Following are details of the main cases among 150 he says have been launched against him since being ousted from power in 2022.
SECRETS CASE
* Khan was convicted on Tuesday with making public a classified cable sent to Islamabad by Pakistan’s ambassador in Washington in 2022, in what is commonly known as the Cipher case. He was sentenced to 10 years in prison. He denies the charge and has said the contents appeared in the media from other sources.
* Khan has said the cable was proof of a conspiracy by the military and U.S. government to topple his government in 2022 after he visited Moscow just before Russia’s invasion of Ukraine. Washington and Pakistan’s military deny that.
GIFTS CASE
* Also known as the Toshakhana or state treasury case, Khan was previously handed a three-year prison sentence in August by another court for selling gifts worth more than 140 million rupees ($501,000) in state possession and received during his 2018-2022 premiership.
* That sentence was later suspended but Khan remained in prison in connection with other cases. On Wednesday, an anti-graft court sentenced Khan and his wife to 14 years in jail in the same case. He has said that he legally purchased the items. Government officials have alleged Khan’s aides sold the gifts in Dubai.
* A list of these gifts shared by a former information minister included perfumes, diamond jewellery, dinner sets and seven watches, six of them Rolexes – the most expensive being a “Master Graff limited edition” valued at 85 million rupees ($304,000).
LAND BRIBERY CASE
* Khan was previously arrested for four days in May last year on charges that he and his wife received land as a bribe through the Al-Qadir Trust – a charitable trust set up by Bushra Watto, Khan’s third wife, and Khan in 2018 when still in office.
* Pakistani authorities have accused Khan and his wife of receiving the land, worth up to 7 billion rupees ($25 million), from a property developer charged in Britain with money laundering.
* Authorities accused Khan of getting the land in exchange for a favour to the property developer by using 190 million pounds repatriated by Britain in the money laundering probe to pay fines levied by a court against the developer.

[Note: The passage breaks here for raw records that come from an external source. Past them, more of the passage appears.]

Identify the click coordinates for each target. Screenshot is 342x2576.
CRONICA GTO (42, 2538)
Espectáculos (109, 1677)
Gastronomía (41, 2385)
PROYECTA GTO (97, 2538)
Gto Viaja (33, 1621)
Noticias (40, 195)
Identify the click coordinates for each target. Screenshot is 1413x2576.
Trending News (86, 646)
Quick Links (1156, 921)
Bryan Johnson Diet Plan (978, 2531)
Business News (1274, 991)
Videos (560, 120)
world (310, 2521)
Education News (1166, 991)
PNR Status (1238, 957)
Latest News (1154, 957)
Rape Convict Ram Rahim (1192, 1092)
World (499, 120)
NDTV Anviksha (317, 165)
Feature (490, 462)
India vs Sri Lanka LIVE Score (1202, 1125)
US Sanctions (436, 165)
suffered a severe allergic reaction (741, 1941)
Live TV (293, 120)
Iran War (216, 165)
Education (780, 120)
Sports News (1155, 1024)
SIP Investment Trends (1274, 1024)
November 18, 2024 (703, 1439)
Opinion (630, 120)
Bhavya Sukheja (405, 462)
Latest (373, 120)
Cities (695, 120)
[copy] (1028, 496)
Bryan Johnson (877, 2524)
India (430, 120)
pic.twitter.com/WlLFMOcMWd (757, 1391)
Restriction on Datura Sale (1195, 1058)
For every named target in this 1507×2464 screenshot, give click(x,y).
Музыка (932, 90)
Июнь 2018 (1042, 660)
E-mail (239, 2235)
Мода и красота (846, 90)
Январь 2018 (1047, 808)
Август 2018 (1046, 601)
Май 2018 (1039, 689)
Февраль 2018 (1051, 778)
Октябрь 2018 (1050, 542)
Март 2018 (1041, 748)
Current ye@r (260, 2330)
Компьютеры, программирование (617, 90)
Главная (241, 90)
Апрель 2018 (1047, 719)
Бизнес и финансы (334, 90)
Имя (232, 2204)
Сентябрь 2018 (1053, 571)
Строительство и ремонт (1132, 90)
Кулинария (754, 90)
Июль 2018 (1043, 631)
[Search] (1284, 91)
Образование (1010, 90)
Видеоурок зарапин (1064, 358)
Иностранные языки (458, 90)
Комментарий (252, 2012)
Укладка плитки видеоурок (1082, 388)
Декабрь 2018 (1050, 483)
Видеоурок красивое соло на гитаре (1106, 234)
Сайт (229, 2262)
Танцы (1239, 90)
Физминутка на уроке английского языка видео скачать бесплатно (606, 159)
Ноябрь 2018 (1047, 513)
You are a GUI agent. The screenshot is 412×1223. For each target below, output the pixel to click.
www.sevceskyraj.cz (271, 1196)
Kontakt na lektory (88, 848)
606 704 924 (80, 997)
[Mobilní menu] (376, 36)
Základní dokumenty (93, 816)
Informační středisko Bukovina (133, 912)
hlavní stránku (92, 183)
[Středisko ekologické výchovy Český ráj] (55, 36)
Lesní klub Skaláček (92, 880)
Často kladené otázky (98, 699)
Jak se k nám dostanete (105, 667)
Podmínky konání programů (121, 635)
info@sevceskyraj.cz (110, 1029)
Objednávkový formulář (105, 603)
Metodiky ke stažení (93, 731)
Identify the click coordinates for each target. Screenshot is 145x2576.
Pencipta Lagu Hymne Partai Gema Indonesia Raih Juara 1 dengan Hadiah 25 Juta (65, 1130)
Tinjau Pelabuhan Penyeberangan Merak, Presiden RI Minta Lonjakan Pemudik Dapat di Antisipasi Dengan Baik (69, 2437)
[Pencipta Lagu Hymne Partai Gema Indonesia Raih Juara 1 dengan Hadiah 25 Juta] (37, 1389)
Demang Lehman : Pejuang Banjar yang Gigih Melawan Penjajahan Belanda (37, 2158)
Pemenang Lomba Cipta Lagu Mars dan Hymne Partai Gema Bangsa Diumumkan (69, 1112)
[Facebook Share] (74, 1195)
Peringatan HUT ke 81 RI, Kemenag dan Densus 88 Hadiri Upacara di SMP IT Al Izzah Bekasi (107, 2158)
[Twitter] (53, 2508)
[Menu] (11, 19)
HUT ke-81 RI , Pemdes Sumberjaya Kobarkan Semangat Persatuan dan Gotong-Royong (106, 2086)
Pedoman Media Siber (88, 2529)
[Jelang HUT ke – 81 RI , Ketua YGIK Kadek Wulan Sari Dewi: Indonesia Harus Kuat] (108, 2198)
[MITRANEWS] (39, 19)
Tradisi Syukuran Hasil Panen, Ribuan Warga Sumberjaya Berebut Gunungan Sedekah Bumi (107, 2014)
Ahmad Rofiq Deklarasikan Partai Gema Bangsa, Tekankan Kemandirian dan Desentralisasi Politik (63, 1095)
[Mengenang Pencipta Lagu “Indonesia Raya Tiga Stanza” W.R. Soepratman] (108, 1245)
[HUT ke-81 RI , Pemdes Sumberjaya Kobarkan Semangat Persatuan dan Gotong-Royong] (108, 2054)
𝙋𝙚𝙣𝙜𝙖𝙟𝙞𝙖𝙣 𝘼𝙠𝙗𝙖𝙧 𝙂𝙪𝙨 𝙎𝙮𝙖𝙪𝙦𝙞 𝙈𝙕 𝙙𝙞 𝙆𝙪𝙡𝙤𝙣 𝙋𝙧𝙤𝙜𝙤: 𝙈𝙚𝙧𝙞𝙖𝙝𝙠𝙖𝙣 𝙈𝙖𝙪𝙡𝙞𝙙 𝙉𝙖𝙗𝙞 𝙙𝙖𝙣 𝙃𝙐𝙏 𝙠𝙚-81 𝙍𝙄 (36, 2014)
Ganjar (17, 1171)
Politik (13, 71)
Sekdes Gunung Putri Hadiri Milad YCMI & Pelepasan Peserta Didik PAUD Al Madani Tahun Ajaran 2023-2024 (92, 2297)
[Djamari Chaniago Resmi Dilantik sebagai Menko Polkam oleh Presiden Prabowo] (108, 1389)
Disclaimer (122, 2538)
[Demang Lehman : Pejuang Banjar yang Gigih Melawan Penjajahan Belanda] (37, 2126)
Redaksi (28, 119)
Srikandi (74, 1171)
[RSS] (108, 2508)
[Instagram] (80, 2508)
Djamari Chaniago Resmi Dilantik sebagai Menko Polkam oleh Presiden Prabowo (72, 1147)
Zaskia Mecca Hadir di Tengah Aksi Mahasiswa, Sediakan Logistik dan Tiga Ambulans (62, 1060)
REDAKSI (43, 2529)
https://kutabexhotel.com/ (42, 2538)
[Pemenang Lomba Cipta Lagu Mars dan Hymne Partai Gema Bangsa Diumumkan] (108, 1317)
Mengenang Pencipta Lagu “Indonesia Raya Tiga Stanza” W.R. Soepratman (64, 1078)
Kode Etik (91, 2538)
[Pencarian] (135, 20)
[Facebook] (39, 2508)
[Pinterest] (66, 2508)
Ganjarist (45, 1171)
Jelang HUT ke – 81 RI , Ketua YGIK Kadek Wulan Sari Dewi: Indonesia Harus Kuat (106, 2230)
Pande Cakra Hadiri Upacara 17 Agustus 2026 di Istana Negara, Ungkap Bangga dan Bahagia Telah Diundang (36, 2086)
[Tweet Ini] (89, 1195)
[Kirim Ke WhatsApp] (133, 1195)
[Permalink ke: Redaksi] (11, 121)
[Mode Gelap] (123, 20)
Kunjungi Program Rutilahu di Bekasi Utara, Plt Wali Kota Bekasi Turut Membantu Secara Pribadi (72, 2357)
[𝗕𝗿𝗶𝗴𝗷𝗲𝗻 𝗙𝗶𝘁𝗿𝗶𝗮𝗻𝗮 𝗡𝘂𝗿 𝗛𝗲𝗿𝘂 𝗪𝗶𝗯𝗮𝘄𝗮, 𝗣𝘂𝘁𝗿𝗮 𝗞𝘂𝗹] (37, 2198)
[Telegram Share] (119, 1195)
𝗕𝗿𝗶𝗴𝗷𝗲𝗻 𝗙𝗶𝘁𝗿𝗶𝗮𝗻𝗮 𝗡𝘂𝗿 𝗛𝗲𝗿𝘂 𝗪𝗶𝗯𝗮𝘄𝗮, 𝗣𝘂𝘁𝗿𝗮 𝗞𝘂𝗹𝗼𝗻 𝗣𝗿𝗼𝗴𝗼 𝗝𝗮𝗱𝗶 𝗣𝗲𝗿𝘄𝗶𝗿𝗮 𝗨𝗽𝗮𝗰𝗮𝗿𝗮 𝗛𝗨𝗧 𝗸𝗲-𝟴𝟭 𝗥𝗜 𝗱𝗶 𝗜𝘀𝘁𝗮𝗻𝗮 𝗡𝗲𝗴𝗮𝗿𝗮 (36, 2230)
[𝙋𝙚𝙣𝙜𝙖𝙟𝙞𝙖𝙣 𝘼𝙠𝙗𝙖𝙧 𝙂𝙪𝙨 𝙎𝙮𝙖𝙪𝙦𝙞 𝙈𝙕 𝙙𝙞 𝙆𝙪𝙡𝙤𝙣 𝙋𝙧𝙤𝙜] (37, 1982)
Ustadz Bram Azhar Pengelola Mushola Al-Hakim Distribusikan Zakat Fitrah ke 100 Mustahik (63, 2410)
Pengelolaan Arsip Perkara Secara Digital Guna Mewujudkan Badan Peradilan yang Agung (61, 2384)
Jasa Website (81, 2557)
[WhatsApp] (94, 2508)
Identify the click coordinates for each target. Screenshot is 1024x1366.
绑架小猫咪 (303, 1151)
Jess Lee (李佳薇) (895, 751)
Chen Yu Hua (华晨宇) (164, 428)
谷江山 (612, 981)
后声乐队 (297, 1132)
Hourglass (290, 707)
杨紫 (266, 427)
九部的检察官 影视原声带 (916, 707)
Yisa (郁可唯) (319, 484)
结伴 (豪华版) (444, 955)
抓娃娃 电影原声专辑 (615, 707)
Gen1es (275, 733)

* Khan’s aides have previously said that the land was donated to the trust for charitable purposes. The real estate developer has also denied any wrongdoing.
ABETTING VIOLENCE
* Khan has been indicted under Pakistan’s anti-terrorism law in connection with violence against the military that erupted following his brief arrest related to the Al-Qadir case on May 9.
* A section of Pakistan’s 1997 anti-terrorism act prescribes the death penalty as maximum punishment.
* Khan has denied the charges under the anti-terrorism law, saying he was in detention when the violence took place.